THE PROBLEM
Return each line of the data below unchanged, please.

DATA FOR THE TASK
-------------------------

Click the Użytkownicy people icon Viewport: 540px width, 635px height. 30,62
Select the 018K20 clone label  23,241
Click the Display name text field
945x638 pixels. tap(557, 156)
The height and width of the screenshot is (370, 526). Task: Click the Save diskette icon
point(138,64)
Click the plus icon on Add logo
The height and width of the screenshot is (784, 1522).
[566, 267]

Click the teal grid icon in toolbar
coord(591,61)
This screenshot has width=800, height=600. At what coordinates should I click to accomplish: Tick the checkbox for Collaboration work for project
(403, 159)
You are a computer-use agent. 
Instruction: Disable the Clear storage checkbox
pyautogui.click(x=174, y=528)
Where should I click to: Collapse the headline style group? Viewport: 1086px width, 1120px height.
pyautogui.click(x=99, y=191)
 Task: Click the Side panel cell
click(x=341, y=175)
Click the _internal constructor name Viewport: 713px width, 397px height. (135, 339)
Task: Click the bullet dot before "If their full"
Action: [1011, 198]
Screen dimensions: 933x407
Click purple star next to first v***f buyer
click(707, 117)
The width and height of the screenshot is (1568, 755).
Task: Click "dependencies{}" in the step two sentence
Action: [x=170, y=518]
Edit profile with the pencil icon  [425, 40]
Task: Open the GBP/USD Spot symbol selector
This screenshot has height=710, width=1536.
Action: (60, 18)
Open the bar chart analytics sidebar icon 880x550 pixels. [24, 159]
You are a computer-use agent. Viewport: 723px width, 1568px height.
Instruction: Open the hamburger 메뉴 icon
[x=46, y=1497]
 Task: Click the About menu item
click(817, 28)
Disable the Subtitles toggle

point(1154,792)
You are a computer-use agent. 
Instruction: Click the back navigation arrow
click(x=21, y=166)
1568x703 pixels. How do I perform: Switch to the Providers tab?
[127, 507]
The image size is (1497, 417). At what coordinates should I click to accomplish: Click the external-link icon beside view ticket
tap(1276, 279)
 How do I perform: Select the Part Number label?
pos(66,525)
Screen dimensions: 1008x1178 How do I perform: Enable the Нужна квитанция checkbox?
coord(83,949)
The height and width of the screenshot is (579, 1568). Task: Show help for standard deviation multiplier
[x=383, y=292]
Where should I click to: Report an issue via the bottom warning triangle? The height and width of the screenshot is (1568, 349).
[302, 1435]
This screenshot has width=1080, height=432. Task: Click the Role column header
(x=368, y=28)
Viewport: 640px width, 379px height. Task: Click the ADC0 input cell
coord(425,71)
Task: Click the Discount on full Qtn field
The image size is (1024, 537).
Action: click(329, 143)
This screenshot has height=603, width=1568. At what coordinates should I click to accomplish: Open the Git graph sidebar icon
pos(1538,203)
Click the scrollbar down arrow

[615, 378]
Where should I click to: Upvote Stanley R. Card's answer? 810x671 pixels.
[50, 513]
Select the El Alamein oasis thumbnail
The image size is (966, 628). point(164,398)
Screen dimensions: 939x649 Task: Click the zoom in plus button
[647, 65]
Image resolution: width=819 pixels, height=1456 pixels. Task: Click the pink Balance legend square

-------------------------

OUTPUT OF THE TASK
Click the Użytkownicy people icon Viewport: 540px width, 635px height. 30,62
Select the 018K20 clone label  23,241
Click the Display name text field
945x638 pixels. tap(557, 156)
The height and width of the screenshot is (370, 526). Task: Click the Save diskette icon
point(138,64)
Click the plus icon on Add logo
The height and width of the screenshot is (784, 1522).
[566, 267]

Click the teal grid icon in toolbar
coord(591,61)
This screenshot has width=800, height=600. At what coordinates should I click to accomplish: Tick the checkbox for Collaboration work for project
(403, 159)
You are a computer-use agent. 
Instruction: Disable the Clear storage checkbox
pyautogui.click(x=174, y=528)
Where should I click to: Collapse the headline style group? Viewport: 1086px width, 1120px height.
pyautogui.click(x=99, y=191)
 Task: Click the Side panel cell
click(x=341, y=175)
Click the _internal constructor name Viewport: 713px width, 397px height. (135, 339)
Task: Click the bullet dot before "If their full"
Action: [1011, 198]
Screen dimensions: 933x407
Click purple star next to first v***f buyer
click(707, 117)
The width and height of the screenshot is (1568, 755).
Task: Click "dependencies{}" in the step two sentence
Action: [x=170, y=518]
Edit profile with the pencil icon  [425, 40]
Task: Open the GBP/USD Spot symbol selector
This screenshot has height=710, width=1536.
Action: (60, 18)
Open the bar chart analytics sidebar icon 880x550 pixels. [24, 159]
You are a computer-use agent. Viewport: 723px width, 1568px height.
Instruction: Open the hamburger 메뉴 icon
[x=46, y=1497]
 Task: Click the About menu item
click(817, 28)
Disable the Subtitles toggle

point(1154,792)
You are a computer-use agent. 
Instruction: Click the back navigation arrow
click(x=21, y=166)
1568x703 pixels. How do I perform: Switch to the Providers tab?
[127, 507]
The image size is (1497, 417). At what coordinates should I click to accomplish: Click the external-link icon beside view ticket
tap(1276, 279)
 How do I perform: Select the Part Number label?
pos(66,525)
Screen dimensions: 1008x1178 How do I perform: Enable the Нужна квитанция checkbox?
coord(83,949)
The height and width of the screenshot is (579, 1568). Task: Show help for standard deviation multiplier
[x=383, y=292]
Where should I click to: Report an issue via the bottom warning triangle? The height and width of the screenshot is (1568, 349).
[302, 1435]
This screenshot has width=1080, height=432. Task: Click the Role column header
(x=368, y=28)
Viewport: 640px width, 379px height. Task: Click the ADC0 input cell
coord(425,71)
Task: Click the Discount on full Qtn field
The image size is (1024, 537).
Action: click(329, 143)
This screenshot has height=603, width=1568. At what coordinates should I click to accomplish: Open the Git graph sidebar icon
pos(1538,203)
Click the scrollbar down arrow

[615, 378]
Where should I click to: Upvote Stanley R. Card's answer? 810x671 pixels.
[50, 513]
Select the El Alamein oasis thumbnail
The image size is (966, 628). point(164,398)
Screen dimensions: 939x649 Task: Click the zoom in plus button
[647, 65]
Image resolution: width=819 pixels, height=1456 pixels. Task: Click the pink Balance legend square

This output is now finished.